Qualche tempo fa in un’intervista il famoso medico francese Frederick Leboyer disse, suscitando enorme scandalo, che era contrario alla presenza dell’uomo al momento del parto .
Perché un medico così attento come lui diceva questo? Forse perché se in sala parto ci deve essere un uomo che dice alla donna che cosa deve fare, è meglio che quell’uomo stia fuori, in quel caso è meglio che non ci sia.
Oppure che sia in sala parto controvoglia, perché ormai lo fanno tutti…
Credo che prima di tutto sia importante che tutti e due, l’uomo e la donna, vogliano vivere questo momento insieme. Per me la presenza del mio compagno era fondamentale perché sapevo che era capace di “aspettare” il bambino quanto me;
Terzo, andiamo sul più difficile:
Cosa significa “un operatore che sta bene”?

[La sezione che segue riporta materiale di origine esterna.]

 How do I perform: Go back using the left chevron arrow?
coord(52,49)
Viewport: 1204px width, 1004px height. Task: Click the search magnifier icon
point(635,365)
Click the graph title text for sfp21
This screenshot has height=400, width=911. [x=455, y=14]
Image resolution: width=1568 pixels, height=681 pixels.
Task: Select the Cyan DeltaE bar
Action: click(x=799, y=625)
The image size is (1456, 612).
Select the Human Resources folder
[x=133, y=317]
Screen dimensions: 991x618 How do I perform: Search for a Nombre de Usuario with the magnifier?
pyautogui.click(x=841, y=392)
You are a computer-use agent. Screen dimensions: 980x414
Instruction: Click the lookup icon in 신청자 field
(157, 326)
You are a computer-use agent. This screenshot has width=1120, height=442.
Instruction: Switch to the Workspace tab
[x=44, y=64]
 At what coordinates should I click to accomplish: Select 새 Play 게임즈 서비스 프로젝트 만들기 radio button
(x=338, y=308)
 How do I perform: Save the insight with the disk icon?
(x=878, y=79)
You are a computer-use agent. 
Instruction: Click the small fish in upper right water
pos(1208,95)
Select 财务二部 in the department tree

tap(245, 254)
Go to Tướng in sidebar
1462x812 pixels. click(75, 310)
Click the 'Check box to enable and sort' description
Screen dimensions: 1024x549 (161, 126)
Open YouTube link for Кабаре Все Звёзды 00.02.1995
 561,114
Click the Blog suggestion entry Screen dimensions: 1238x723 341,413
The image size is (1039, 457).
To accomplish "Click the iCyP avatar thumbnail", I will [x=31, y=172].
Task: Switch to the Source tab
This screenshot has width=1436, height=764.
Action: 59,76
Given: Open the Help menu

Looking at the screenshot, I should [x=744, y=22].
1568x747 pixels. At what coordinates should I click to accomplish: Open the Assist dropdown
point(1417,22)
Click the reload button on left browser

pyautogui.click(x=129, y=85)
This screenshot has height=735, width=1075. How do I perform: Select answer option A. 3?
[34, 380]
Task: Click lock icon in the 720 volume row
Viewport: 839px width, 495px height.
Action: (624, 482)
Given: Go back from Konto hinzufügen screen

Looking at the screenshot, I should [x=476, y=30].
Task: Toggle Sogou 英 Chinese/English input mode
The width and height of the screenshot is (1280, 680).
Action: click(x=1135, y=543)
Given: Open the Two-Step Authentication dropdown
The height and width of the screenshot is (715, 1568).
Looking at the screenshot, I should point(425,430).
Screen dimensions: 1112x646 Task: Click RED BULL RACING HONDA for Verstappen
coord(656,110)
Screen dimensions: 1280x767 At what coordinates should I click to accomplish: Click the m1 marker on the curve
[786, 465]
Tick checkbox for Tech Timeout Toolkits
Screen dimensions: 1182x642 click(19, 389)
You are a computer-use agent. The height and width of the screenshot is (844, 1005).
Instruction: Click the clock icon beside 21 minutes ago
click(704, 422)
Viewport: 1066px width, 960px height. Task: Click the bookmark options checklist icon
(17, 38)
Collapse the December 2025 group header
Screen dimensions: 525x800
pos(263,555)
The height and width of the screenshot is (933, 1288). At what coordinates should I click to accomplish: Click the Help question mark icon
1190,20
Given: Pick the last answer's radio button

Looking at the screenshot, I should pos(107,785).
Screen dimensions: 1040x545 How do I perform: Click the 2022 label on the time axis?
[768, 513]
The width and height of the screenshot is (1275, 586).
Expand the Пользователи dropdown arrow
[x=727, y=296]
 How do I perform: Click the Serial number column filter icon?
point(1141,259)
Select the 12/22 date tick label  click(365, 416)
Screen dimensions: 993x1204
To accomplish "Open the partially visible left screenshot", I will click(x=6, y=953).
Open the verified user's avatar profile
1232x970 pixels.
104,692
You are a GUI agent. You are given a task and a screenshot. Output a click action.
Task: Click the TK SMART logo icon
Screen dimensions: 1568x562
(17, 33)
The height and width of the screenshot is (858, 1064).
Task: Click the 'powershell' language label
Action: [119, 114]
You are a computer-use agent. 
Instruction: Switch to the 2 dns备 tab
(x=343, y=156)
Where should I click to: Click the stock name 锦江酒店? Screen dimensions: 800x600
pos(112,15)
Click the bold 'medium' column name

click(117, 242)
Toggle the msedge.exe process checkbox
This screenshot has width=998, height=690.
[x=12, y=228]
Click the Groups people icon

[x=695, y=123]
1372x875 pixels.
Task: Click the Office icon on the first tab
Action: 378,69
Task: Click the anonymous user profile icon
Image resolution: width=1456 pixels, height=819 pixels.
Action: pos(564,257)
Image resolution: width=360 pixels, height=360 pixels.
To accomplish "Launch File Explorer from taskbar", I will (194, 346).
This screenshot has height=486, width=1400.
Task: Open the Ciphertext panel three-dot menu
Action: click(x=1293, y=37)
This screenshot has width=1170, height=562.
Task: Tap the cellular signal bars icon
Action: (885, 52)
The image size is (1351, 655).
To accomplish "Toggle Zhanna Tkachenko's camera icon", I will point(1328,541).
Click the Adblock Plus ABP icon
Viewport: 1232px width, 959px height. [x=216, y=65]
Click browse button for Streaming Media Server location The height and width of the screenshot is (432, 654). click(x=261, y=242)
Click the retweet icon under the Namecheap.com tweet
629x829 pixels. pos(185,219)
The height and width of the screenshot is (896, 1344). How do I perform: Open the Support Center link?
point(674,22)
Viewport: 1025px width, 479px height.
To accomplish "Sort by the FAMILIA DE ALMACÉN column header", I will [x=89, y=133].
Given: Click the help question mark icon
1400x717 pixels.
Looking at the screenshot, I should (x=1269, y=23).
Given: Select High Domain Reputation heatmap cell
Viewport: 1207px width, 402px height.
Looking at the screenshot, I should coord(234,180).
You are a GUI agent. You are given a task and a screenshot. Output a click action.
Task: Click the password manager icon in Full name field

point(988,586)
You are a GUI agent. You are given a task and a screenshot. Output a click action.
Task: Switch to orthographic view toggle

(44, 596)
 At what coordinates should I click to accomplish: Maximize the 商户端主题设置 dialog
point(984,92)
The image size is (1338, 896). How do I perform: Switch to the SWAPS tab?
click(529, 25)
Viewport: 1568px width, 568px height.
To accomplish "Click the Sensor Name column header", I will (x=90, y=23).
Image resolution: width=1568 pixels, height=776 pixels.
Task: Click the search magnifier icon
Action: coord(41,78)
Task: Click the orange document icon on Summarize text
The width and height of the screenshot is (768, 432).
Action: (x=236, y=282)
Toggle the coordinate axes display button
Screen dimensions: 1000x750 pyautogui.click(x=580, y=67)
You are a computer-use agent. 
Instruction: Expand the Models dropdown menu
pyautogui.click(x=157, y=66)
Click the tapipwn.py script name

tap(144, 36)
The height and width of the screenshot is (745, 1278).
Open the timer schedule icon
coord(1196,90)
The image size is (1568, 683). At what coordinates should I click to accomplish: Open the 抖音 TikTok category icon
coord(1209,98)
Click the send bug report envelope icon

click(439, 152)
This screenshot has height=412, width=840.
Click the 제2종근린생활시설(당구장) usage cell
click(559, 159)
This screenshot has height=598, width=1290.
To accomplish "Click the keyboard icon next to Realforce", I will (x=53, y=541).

Un operatore che sta bene è una persona che rispetta i tempi della donna che sta partorendo e del bambino che sta nascendo; che oltre alla patologia conosce a fondo la fisiologia del parto e come non disturbarlo.
Che sa essere pronto in caso di necessità ma che al tempo stesso sa sopportare il fatto che forse non ci sarà bisogno di lui. Questo é sicuramente l’aspetto più difficile da affrontare perché riguarda noi tutti. La vita ci ha fatto indossare un vestito: medico, insegnante, genitore..; e ci siamo ormai talmente abituati a quel vestito che non sappiamo più farne a meno anche perché abbiamo dimenticato cosa c’è sotto.
Perciò secondo me un operatore che sta bene è una persona che è in grado di sopportare di non indossare il vestito se non ce n’è bisogno perché si basta, perché si sente sazio di quel che già è senza bisogno di inventarsi ruoli non necessari.